No relatório publicado pela Representação Comercial dos Estados Unidos (USTR), o governo norte-americano alega que ferramentas como o Pix — sistema de pagamento instantâneo criado e operado pelo Banco Central do Brasil — podem estar prejudicando a competitividade de empresas americanas no comércio digital e de pagamentos, incluindo gigantes como Visa, Mastercard, Apple Pay, Google Pay e Meta (dona do WhatsApp Pay).
Pix avança e incomoda gigantes americanas
Lançado oficialmente em novembro de 2020, o Pix se consolidou como o meio de pagamento mais usado no Brasil, com mais de 175 milhões de usuários no fim de 2024, representando 76,4% da população, segundo o Banco Central. Seu sucesso vem, em grande parte, do fato de ser gratuito, rápido, seguro e acessível, o que reduziu drasticamente o uso de cartões e outros métodos intermediados por empresas privadas.

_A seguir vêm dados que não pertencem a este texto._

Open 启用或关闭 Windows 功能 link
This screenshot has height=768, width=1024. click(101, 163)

Esse avanço, no entanto, afetou diretamente os planos de expansão de companhias americanas no país. Um ponto central para a irritação dos EUA seria a decisão do Banco Central brasileiro, em 2020, de suspender o funcionamento do WhatsApp Pay — lançado no Brasil meses antes da estreia oficial do Pix. O sistema da Meta permitiria transferências gratuitas entre usuários, mas cobrava dos comerciantes uma taxa de 3,99% por venda.
Na época, o Banco Central justificou a suspensão com o argumento de preservar a concorrência e a segurança do Sistema de Pagamentos Brasileiro (SPB), enquanto o Cade alertou que a parceria entre a Meta e a Cielo poderia ameaçar a livre concorrência por conta de um possível domínio de mercado.

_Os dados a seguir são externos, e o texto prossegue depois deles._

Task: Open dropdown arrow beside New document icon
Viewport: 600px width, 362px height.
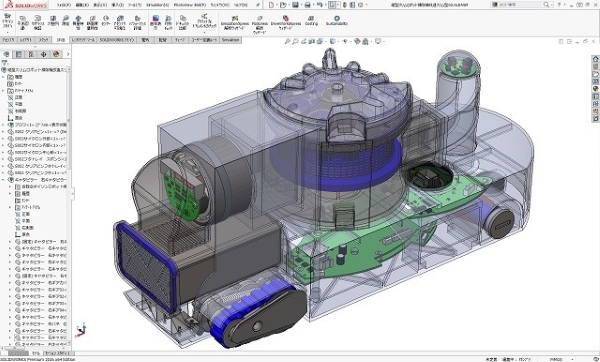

Após a suspensão, o WhatsApp Pay só voltou a operar parcialmente em 2021, quando o Pix já havia se tornado amplamente adotado no país.

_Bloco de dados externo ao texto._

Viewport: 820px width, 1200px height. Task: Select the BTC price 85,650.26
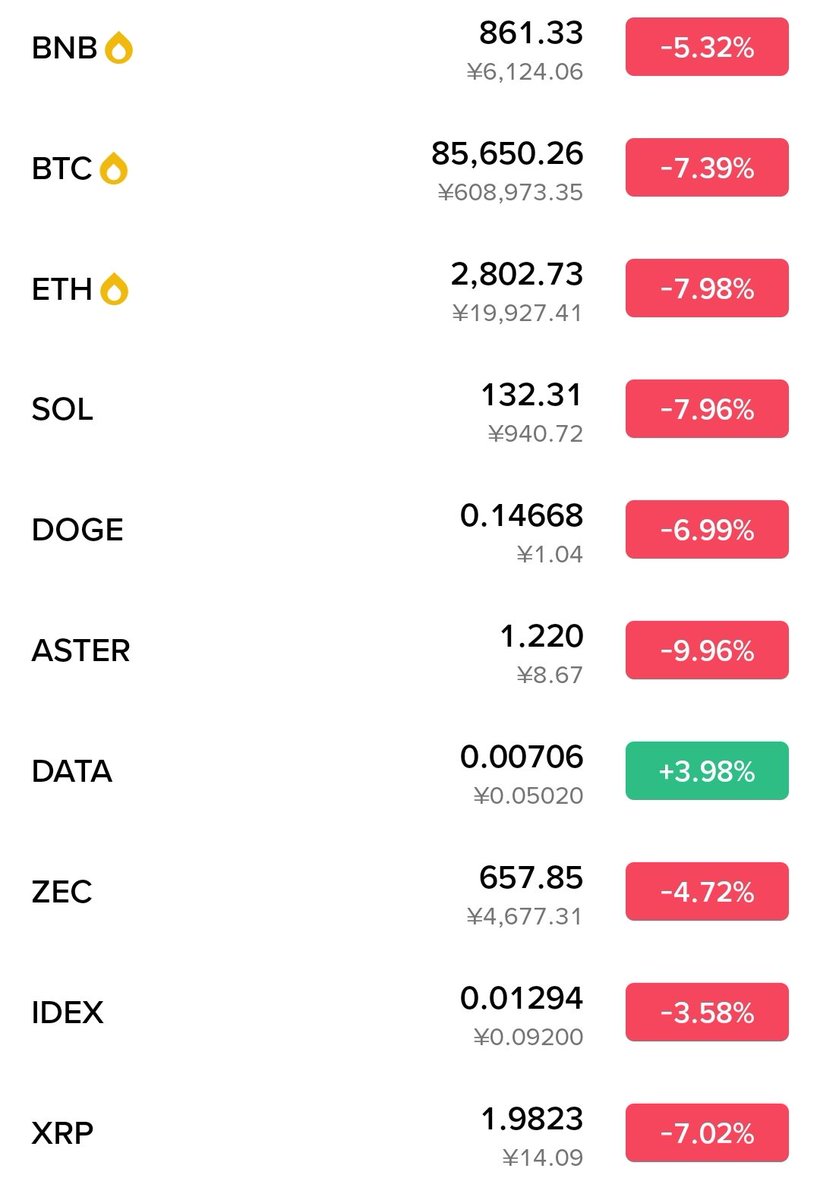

Investigação mira atuação do Estado brasileiro
A investigação aberta pelos EUA questiona se o governo brasileiro favoreceu indevidamente o Pix em detrimento de plataformas privadas, como o WhatsApp Pay. Há suspeitas, no relatório americano, de que decisões regulatórias e políticas públicas tenham sido usadas para proteger um sistema estatal que acabou dominando o mercado e desestimulando a concorrência internacional.
A audiência pública sobre o caso foi marcada para 3 de setembro, em Washington, e o governo americano abriu nesta quinta-feira (17) o prazo para o recebimento de comentários de partes interessadas.
Governo brasileiro reage e defende o Pix
O Palácio do Planalto reagiu nas redes sociais, dizendo que o Pix é motivo de orgulho nacional. “Parece que nosso Pix vem causando um ciúme danado lá fora”, escreveu o perfil oficial do governo, destacando que o sistema é seguro, sem taxas e amplamente utilizado.
O vice-presidente Geraldo Alckmin, encarregado por Lula das articulações com Washington, também defendeu o modelo brasileiro em reunião com empresários e afirmou que o país responderá ponto a ponto aos questionamentos dos EUA.
“O Pix é um sucesso. Vamos mostrar que o Brasil atua com transparência e dentro das normas internacionais de livre concorrência”, declarou Alckmin.
Com a escalada da tensão comercial — que já inclui tarifas impostas por Trump a produtos brasileiros como retaliação —, o Pix se transformou em símbolo de soberania digital para o governo brasileiro e também em mais um elemento no embate geopolítico entre Estados Unidos e países que buscam maior autonomia tecnológica e financeira.